> **Directions**: Word for word, please copy the listing below, with its pictures left out.

Supplied material Block Start

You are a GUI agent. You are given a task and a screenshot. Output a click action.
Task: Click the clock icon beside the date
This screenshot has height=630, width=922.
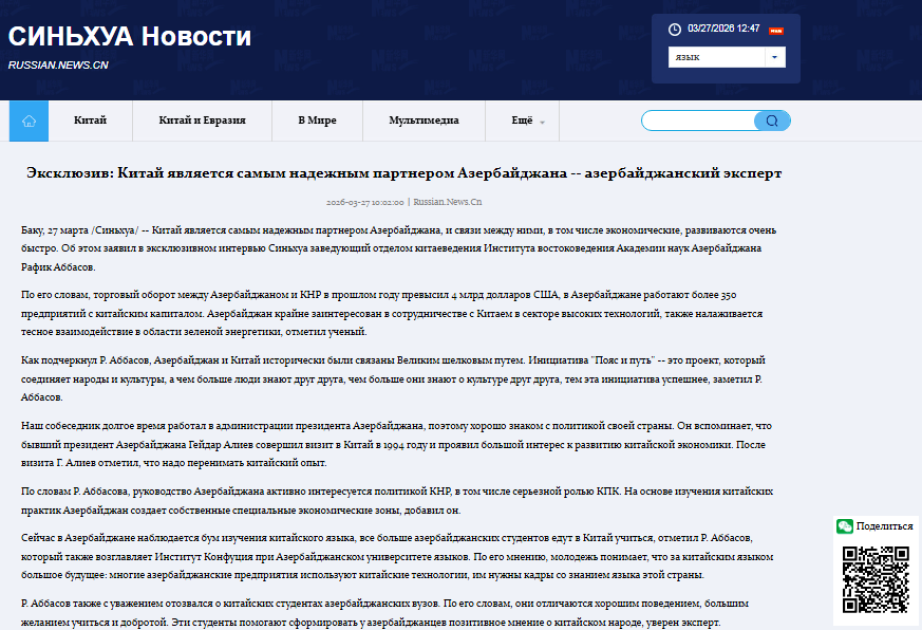675,29
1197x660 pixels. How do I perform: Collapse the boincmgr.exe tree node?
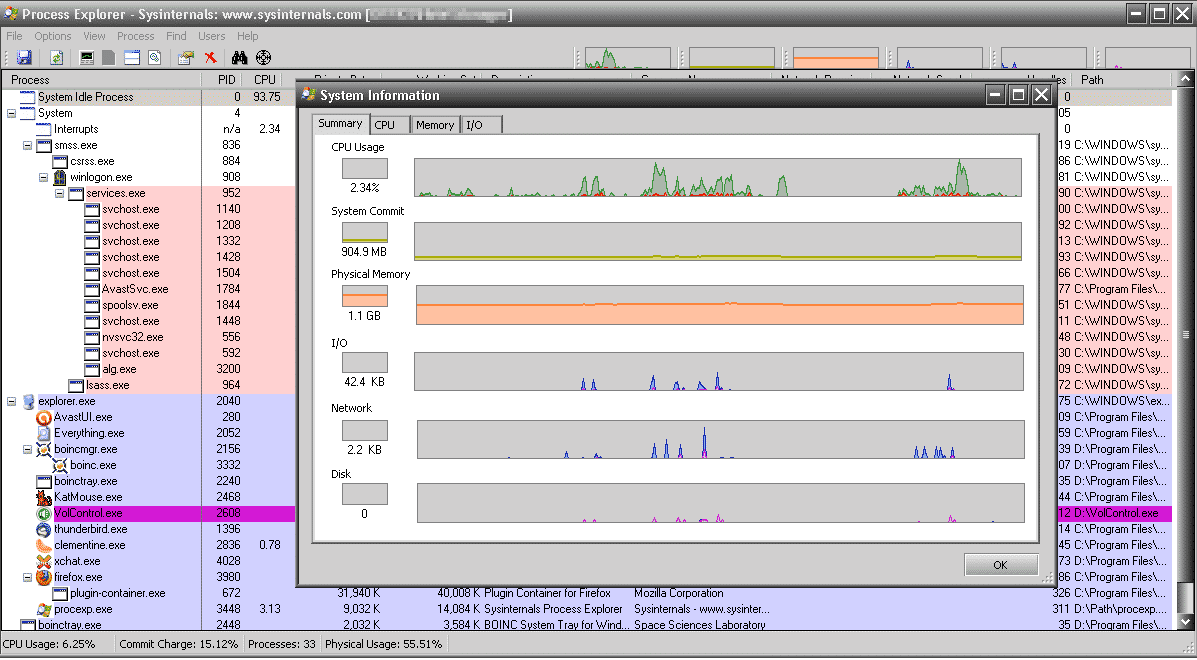(28, 449)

Supplied material Block End

> **Your solution**:
You are a GUI agent. You are given a task and a screenshot. Output a click action.
Task: Click the clock icon beside the date
This screenshot has height=630, width=922.
675,29
1197x660 pixels. How do I perform: Collapse the boincmgr.exe tree node?
(28, 449)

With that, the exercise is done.